Теперь он гнал милицейскую «Волгу» со специальным номером по пустынному шоссе, не боясь ни постов, ни гаишных засад, которых быть не могло, так как все в эту ночь были в Баку. А от сюрпризов должна была уберечь включённая на милицейской волне встроенная рация, но и она молчала.
Начинало светать. Нужно было остановиться и привести себя и жену в порядок.
Овсепян в знакомом месте свернул с трассы и через пару километров остановил машину на берегу небольшой горной речки, где он часто ловил форель. Река ничего не хотела знать о людском горе. Её быстрый поток шумно и весело струился на перекате между валунов, перескакивая через камни с басистым журчанием, словно болтая с ними. Эдуарду почудилось, будто река говорит с ним – о счастливой жизни, о новом наступающем утре, поднимающемся из-за гор солнце.
– Почему о жизни? Ты разве не знаешь, что пришла смерть?
– Не может быть, не может быть! Так не бывает! Посмотри на меня, как весело я живу!
– Посмотри на мои руки и кровь моих детей и врагов, которую ты с них смываешь!
– Нет-нет! Это ты посмотри, как через пять минут на перекат выйдет порезвиться форель! Ты же рыбак? Я тебя помню!
Он тряхнул головой, пытаясь отогнать наваждение, но голос всё равно слышался отчётливо. Это очнулась Виолетта и звала его.
– Иду-иду, любимая! – Эдуард, не выпуская из рук автомат, поспешил к ней от реки.
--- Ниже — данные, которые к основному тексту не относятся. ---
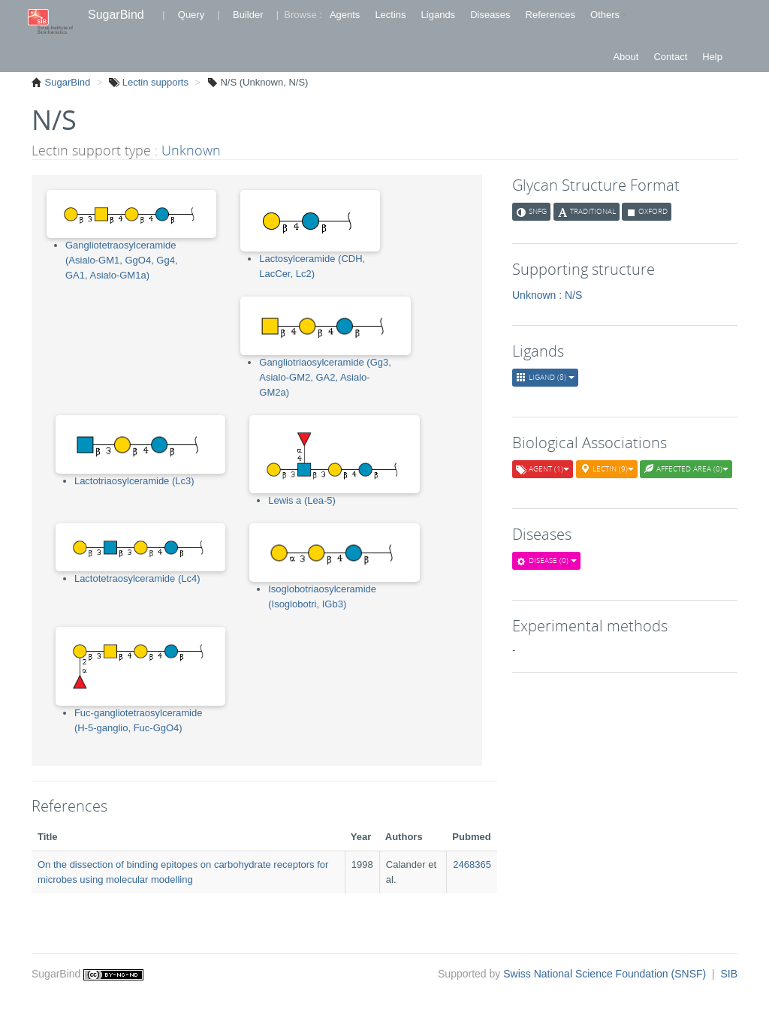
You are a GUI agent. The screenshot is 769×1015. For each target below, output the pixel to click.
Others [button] (608, 14)
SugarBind (116, 14)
А за его спиной, действительно, начинался новый чудесный день. Красавица-форель уже вышла на перекат насладиться восходом в это прекрасное, пока ещё прохладное утро. Через пару часов яркое солнце прогреет горный воздух и загонит рыбу в омут, в тень больших подводных камней, откуда можно будет поохотиться за отогревшимися насекомыми. Пока же форель резвилась, выпрыгивая из воды просто так, от предвкушения очередного хорошего дня. Рыбы было много. Она плюхалась то там, то здесь, беззаботно веселясь, будто нарочно желая обдать людей брызгами и поделиться с ними радостью жизни. Стремительное течение на пару секунд подхватывало серебристое тело, будто желая шмякнуть его со всей силы о камень. Но юркая рыбка отдавалась течению только на мгновение, чтобы прокатиться на нём метр-другой, как на аттракционе, и снова занять боевую позицию под камнем в ожидании очередной вкусной жертвы с крылышками!
Когда Эдуард вернулся к реке, ведя под руки Виолетту, рыба всё так же прыгала, оставляя круги на воде, которые вытягивались в длинную ребристую полоску, а потом разрывались быстрым течением.
Он, заядлый рыбак, разрыдался до слёз, понимая, что никогда не сможет вернуться к этой красоте, к своему любимому увлечению – ловле горной форели. И… никогда уже не поделится со своими любимыми сыновьями волнительным ощущением натянутой как струна лески и трепещущей на ней от страха, невидимой в глубине чьей-то жизни, мечущейся в разные стороны в последней попытке спастись. Слёзы заливали лицо много повидавшего в жизни мента. Рыдания, которые он давил в горле, душили его и не давали дышать.
«Нужно взять себя в руки и спасти хотя бы жену и память о…» И взрослый мужчина в слезах и рыданиях упал на каменистый берег. Вечная, неумирающая река слизывала своим потоком, словно языком, кровь с его рук, будто пытаясь попробовать на вкус неизвестную ей смерть!